Yesterday’s news

By guest blogger Brian Brennan

They’re all doing it now but still I have to wonder: Why are Canada’s daily newspapers encouraging their opinion columnists to simultaneously blog on the papers’ websites?

I used to think — like media observers elsewhere — that newspaper blogs were meant to be dumping grounds for material the papers could not, or would not, accommodate on the page. Jeez, we can’t put this turkey in the paper; let’s find another home for it. Thank gawd for that Internet thing.
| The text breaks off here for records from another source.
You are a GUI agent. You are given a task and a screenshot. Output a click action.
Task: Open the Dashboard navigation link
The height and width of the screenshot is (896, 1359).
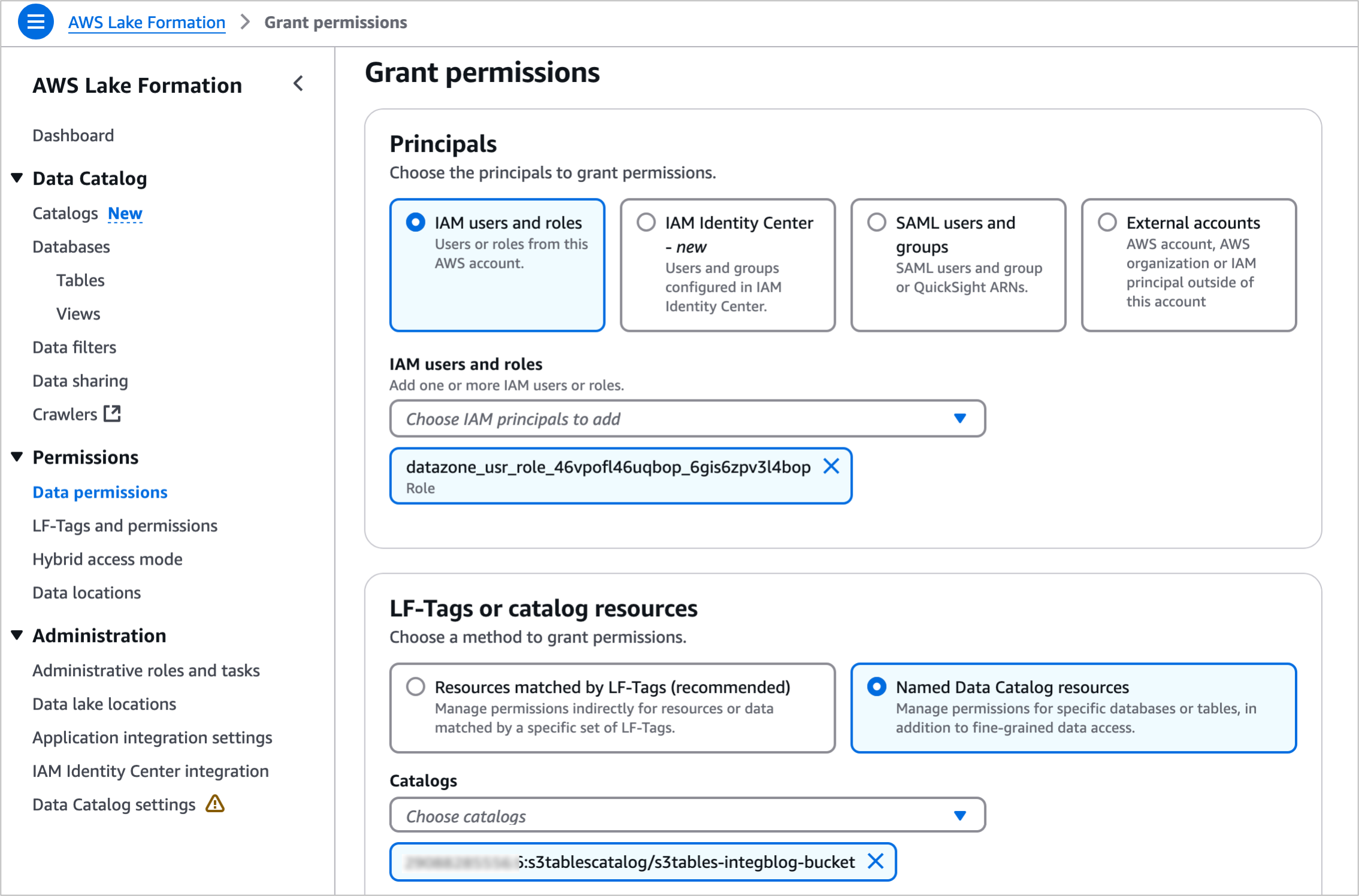coord(73,135)
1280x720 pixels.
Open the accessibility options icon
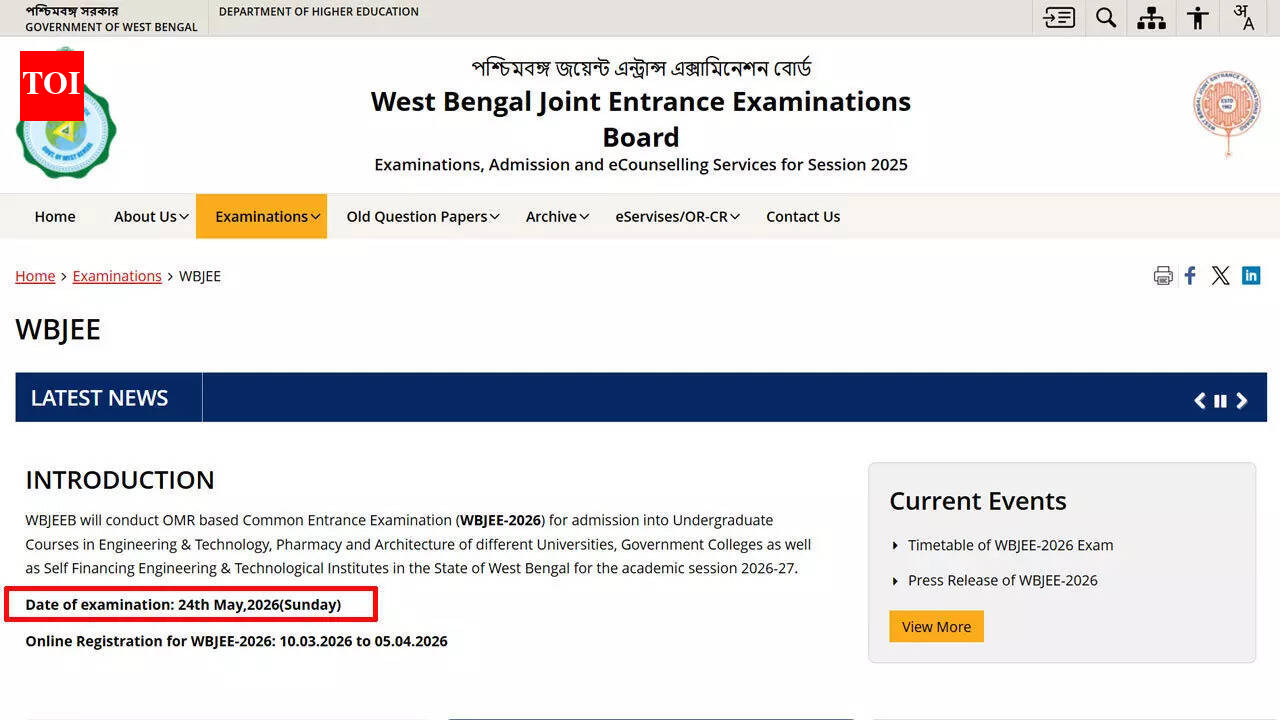pyautogui.click(x=1197, y=17)
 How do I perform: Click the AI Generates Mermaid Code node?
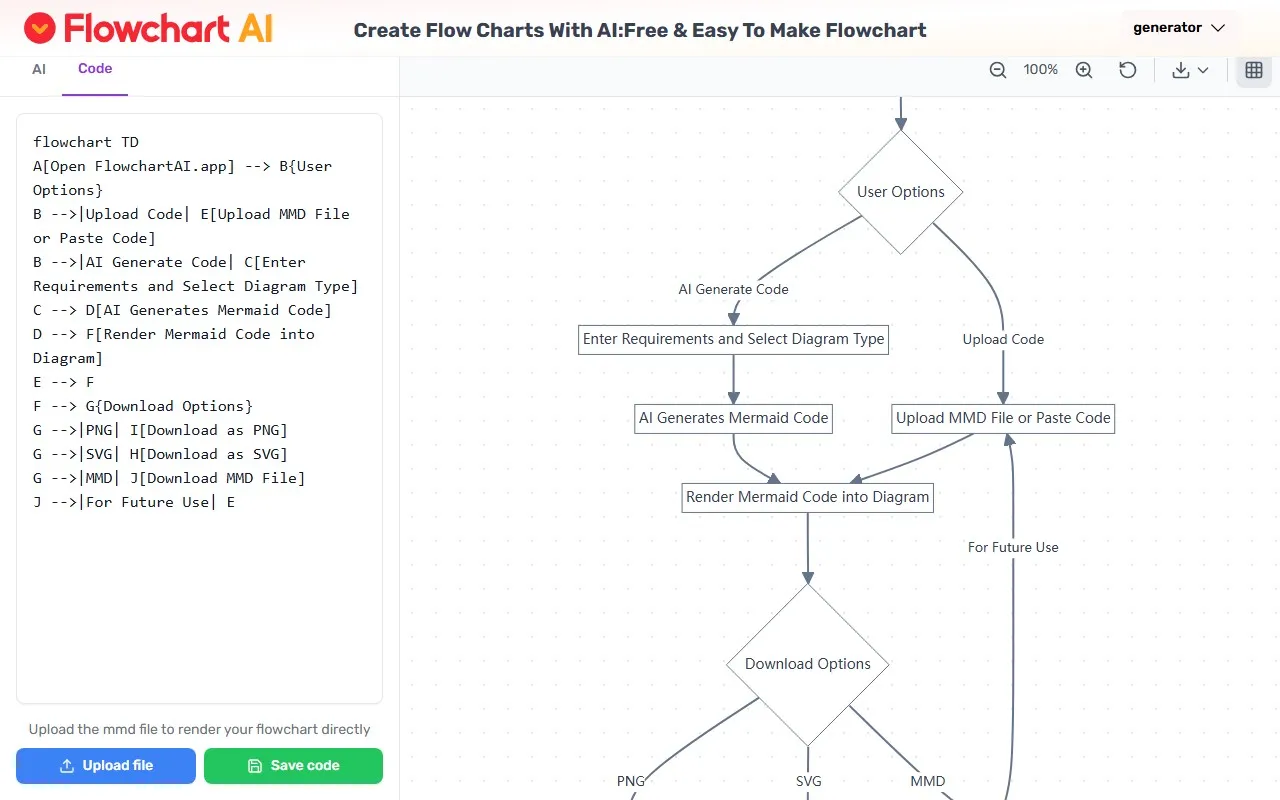(734, 418)
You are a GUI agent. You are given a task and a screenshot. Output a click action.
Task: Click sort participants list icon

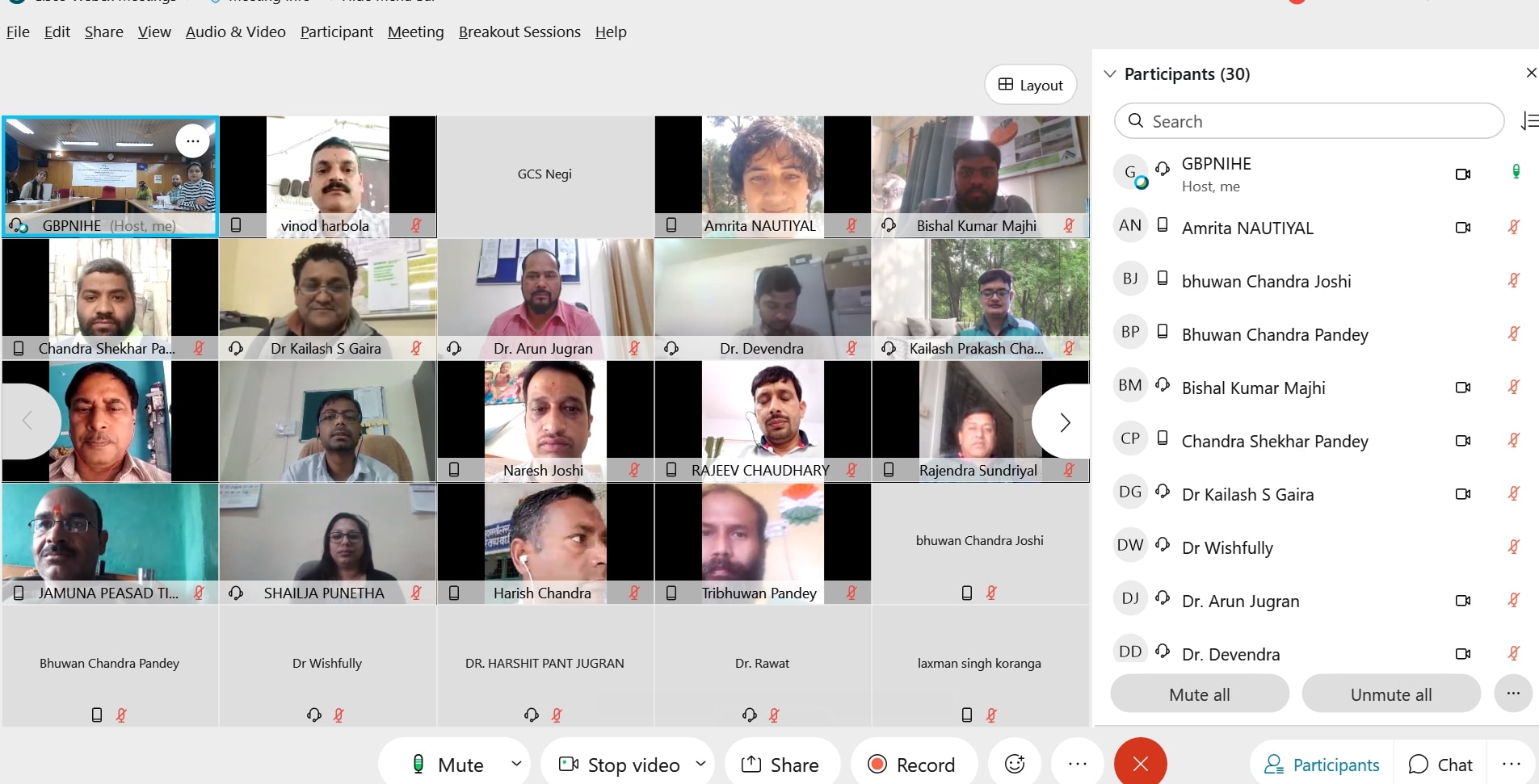(1528, 121)

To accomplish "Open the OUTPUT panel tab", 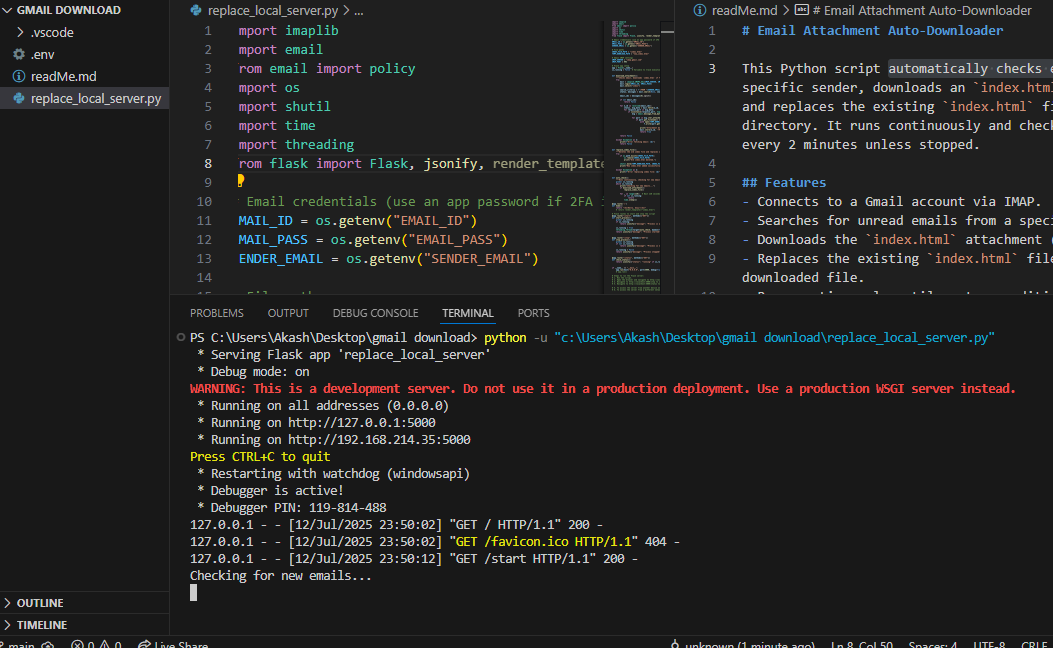I will (288, 313).

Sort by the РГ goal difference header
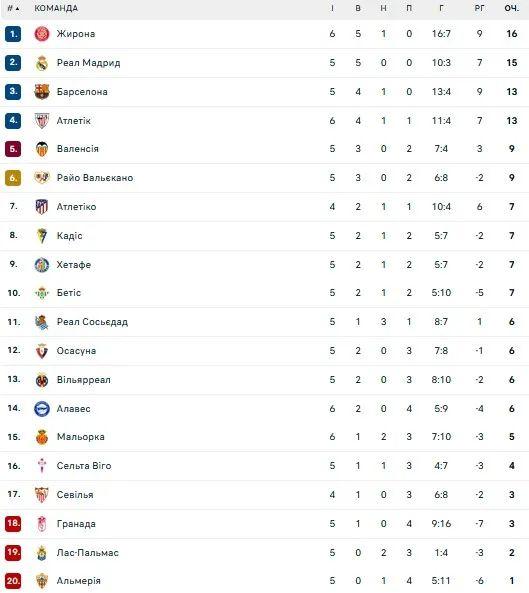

That still holds true, it appears, for some Canadian newspaper blogs. Edmonton Journal columnist Cam Tait, for example, recently devoted not one but five lengthy posts over six days to minute-by-minute descriptions of an amateur hockey series arguably of no interest to people other than diehard fans of the Canadian Junior A Hockey League. Would any of this stuff have made the regular paper? Hardly.

At the National Post, gossip columnist Shinan Govani seems to have notebooks full of throwaway celebrity trivia because he has taken to doing the same kind of name-dropping routine in his blog — except for the video insertions that the newspapers cutely dub “web exclusives” — that he offers in the pages of the paper. The Toronto Star‘s hockey columnist, Damien Cox, uses near-identical phraseology in his blog (“. . . takes turns stirring up trouble and chuckling at the foibles of the sporting world”) as he does in his regular column in the paper (” . . . loves to stir up trouble while chuckling at the foibles of the sporting world.”) Which makes you wonder why he is doing both. Wouldn’t one or the other suffice?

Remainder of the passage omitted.